Uitspraak
OVERWEGINGEN
.De eerst ter zitting aangevoerde grond over doofheid aan een zijde kan bij gebrek aan enige medische onderbouwing niet slagen.
Centrale Raad van Beroep
In deze zaak heeft de Centrale Raad van Beroep op 10 juni 2016 uitspraak gedaan in hoger beroep tegen een eerdere uitspraak van de rechtbank Amsterdam. De appellant, die zich ziek had gemeld met psychische klachten en chronische rug- en beenklachten, had bezwaar gemaakt tegen de weigering van zijn WIA-uitkering door het Uwv. Het Uwv had vastgesteld dat appellant minder dan 35% arbeidsongeschikt was, wat leidde tot de afwijzing van zijn uitkeringsaanvraag. De rechtbank had het beroep van appellant ongegrond verklaard, waarbij werd geoordeeld dat het medisch onderzoek zorgvuldig was uitgevoerd en dat er geen psychiatrische diagnose was gesteld.
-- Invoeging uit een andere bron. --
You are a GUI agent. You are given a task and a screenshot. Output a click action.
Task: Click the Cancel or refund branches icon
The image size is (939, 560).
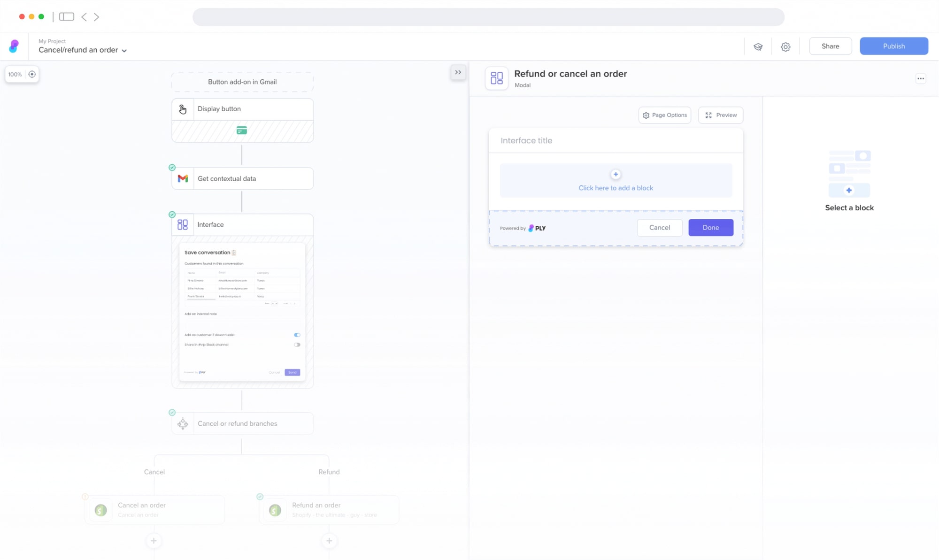tap(183, 423)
In hoger beroep voerde appellant aan dat de rechtbank ten onrechte had geoordeeld dat er geen reden was om te twijfelen aan de zorgvuldigheid van het medisch onderzoek. Hij betwistte de vastgestelde beperkingen en stelde dat zijn slechthorendheid niet was meegenomen in de beoordeling. De Raad heeft het medisch onderzoek als volledig en zorgvuldig beoordeeld, waarbij werd gekeken naar de rapporten van de verzekeringsartsen en de deskundigen. De Raad concludeerde dat de door het Uwv vastgestelde beperkingen juist waren en dat de functies die aan de schatting ten grondslag lagen, medisch passend waren voor appellant.
De Raad bevestigde de uitspraak van de rechtbank en oordeelde dat er geen aanleiding was voor een veroordeling in de proceskosten. De uitspraak werd gedaan door een meervoudige kamer, met J.P.M. Zeijen als voorzitter, en werd openbaar uitgesproken op 10 juni 2016.